In London, things were even worse. In the cotton-thin residential streets of Fulham, where, for some extraordinary reason, everyone has an off-roader, it felt as wieldy as Pooh after a honey binge.
And you can’t park it anywhere either. I tried to go out for dinner at the Mao Tai on the New Kings Road, but no space within a mile was even nearly big enough so I ended up in the Blue Elephant on Fulham Broadway which, as usual, fielded the rudest waiters I have ever met.
I should have driven the Range Rover through their indoor flowerbeds, instead of a tip, but you can’t really take it off-road in case it gets all dirty.
Strangely, I still love this enormous great brute of a car, and that’s mainly because of the driving position – you really do feel like you’re bouncing along in an automotive penthouse flat, looking down on the riff-raff.
You should be warned, though, that they are not looking up at you. They hate you on a cellular level. They would like to feed you, and everyone you’ve ever met, into a lawnmower. In just one day, two people suggested for absolutely no reason whatsoever, that I worshipped at the altar of Onanism.
They hated me even more than if I’d been drunk, and finally I get to the thrust of this week’s rant – drinking and driving.

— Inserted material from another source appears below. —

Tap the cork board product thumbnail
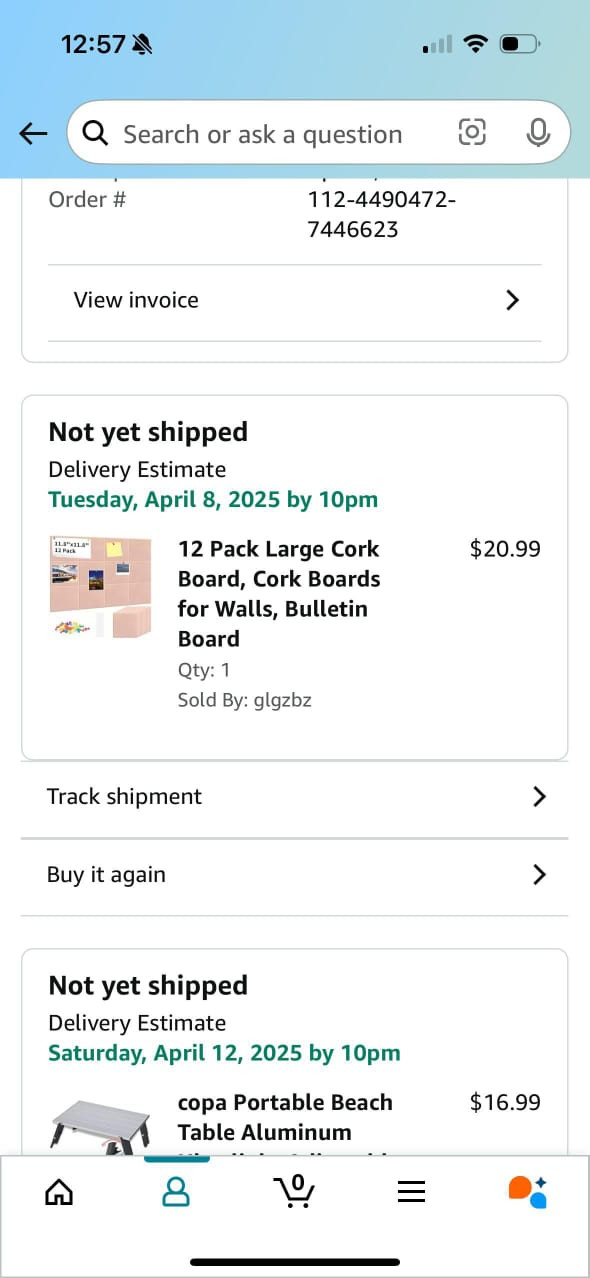 (101, 587)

And specifically, this ludicrous idea of reducing the limit from 80 to 50 milligrams of alcohol in 100 millilitres of blood. In English, that works out at a pint.
Now look. It really isn’t fair to take away someone’s licence and therefore their job just because they had an extra big helping of sherry trifle at lunch time.

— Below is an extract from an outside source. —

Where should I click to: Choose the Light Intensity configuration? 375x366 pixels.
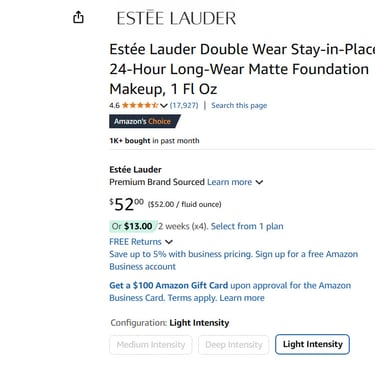(x=312, y=344)
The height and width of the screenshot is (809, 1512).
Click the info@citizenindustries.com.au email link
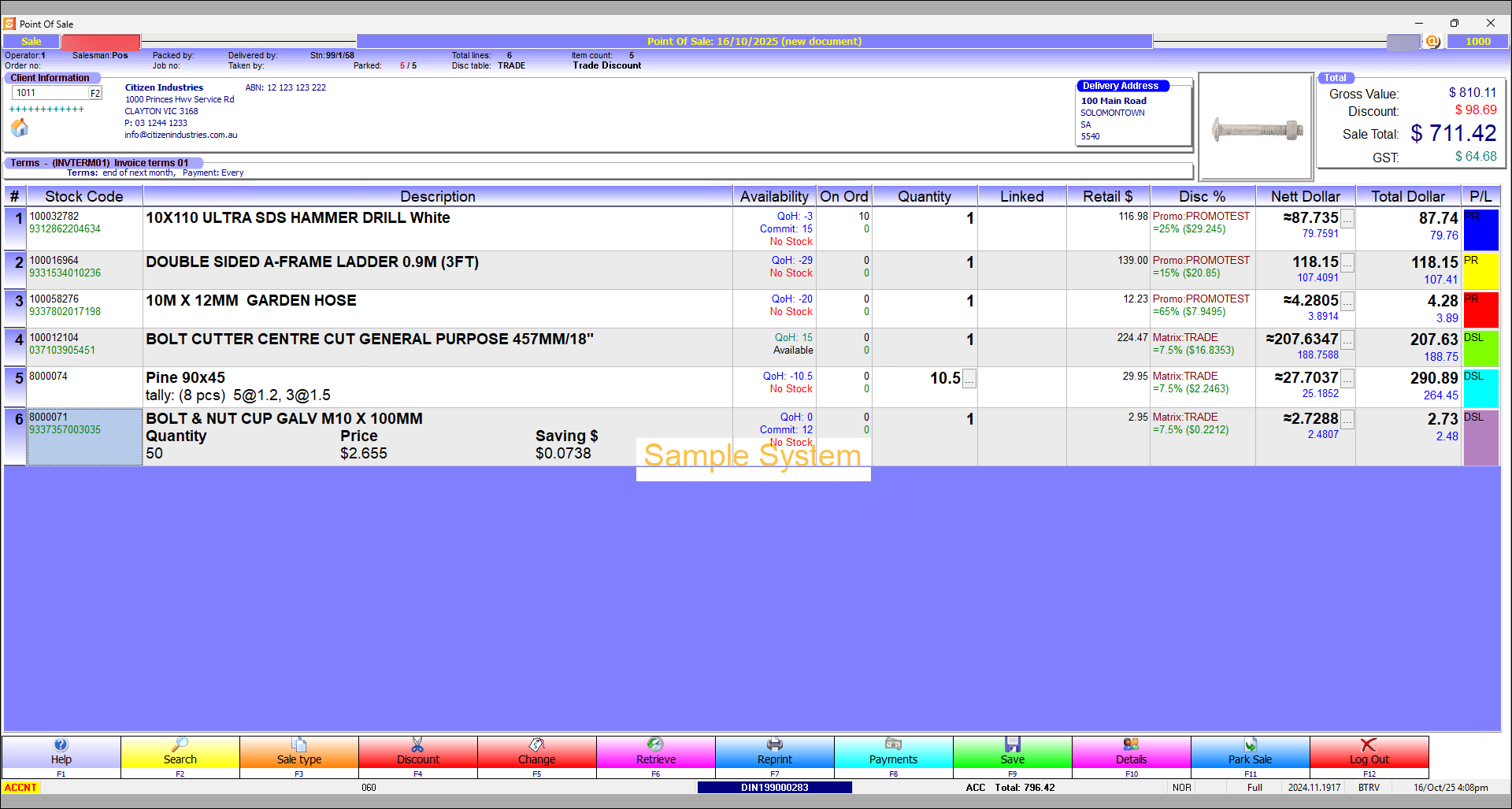click(180, 135)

I’ve never met anyone who is pissed at the current limit – only relaxed, and surely that’s a good thing. Certainly, I score better times on my Sega Rally Machine after a calming drink than I do after a row, or when I’ve got hay fever.

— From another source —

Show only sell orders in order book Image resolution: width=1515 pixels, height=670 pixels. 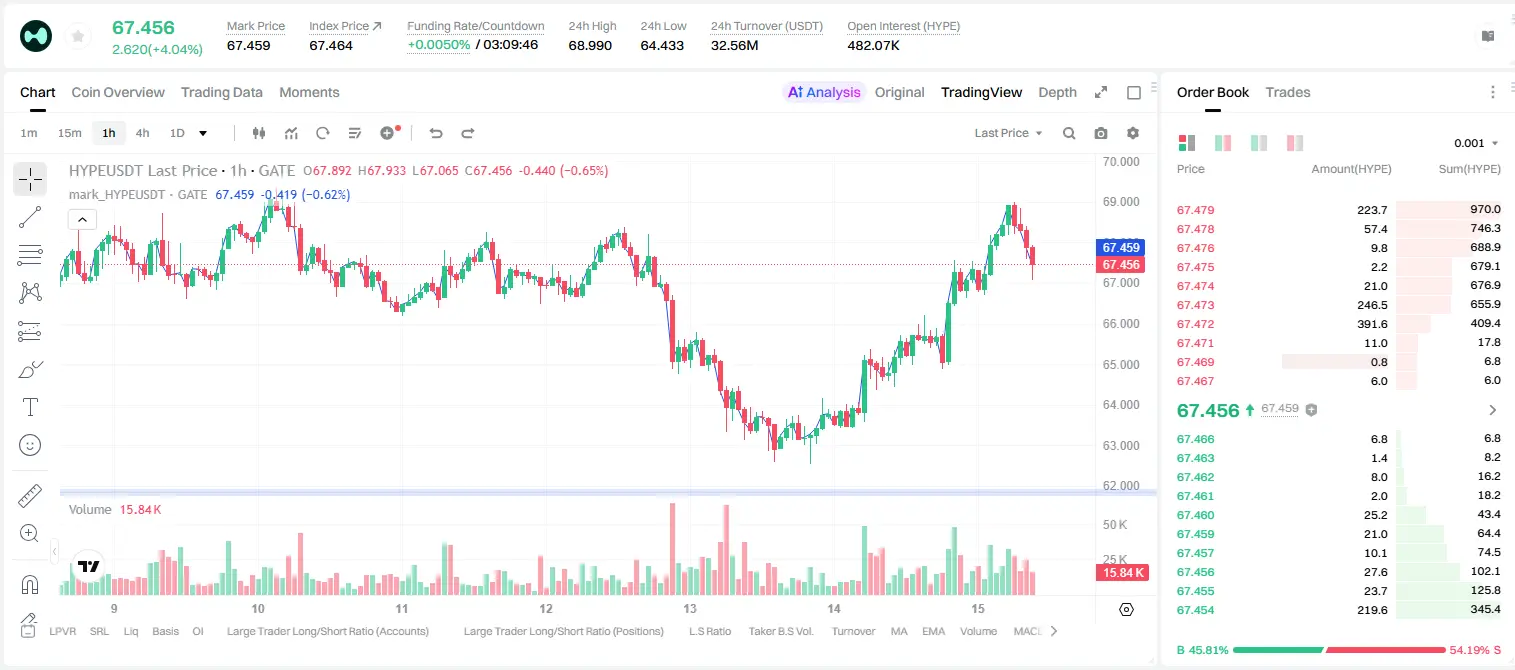click(1295, 143)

Baroness Hayman, who is Labour’s minister for road safety, says that the decline in drink-related accident casualties has levelled off – but decreasing the limit to the point where a pipette of ginger beer makes you Myra Hindley will only increase the figures.
Think about it. If every driver who crashes
is psychoanalysed to see if they’ve ever had a beer, just about every accident will become ‘drink-related’.
And anyway, the figures have only tailed off because so few people drink and drive these days. In 1996, the police breathalysed more people than ever before – 780,000 – and only 13 per cent were over the limit.
This means that 87 per cent of people who were seen driving in an erratic fashion were stone-cold sober. So, if the baroness wants to do something about road safety, this lot would surely be a better target.
Certainly, there is no point fiddling about with the limit because this won’t give old people better eyesight, and nor will it mend the ways of the so-called ‘hardcore’ drink driver. It won’t temper youthful exuberance either.
And to be perfectly honest, another round of tear-jerking advertisements to ruin the feeling of good cheer as we run up to Christmas will also be a huge waste of money because, frankly, most of us think the drink drive rules are a damn nuisance.
We don’t do it because the punishment is horrific – a year or more on the bus. And on this front, I can see a big problem just around the corner. Buses are getting nicer.
The pro-public-transport people should remember, as they campaign for more trains and comfy, air-conditioned double deckers with Jacuzzis and satellite television, that if buses suddenly become a viable alternative to the car, drink driving will go through the roof.
We need to go the other way. Buses should come with luggage and chickens on the roof. The suspension should be replaced with scaffolding poles, and passengers should be encouraged to cook in the aisles on Primus stoves.
And as for the trains: make them late on purpose. Even if the Fat Controller reckons one is going to reach the station on time, he should order the driver to slow down… as jerkily as possible.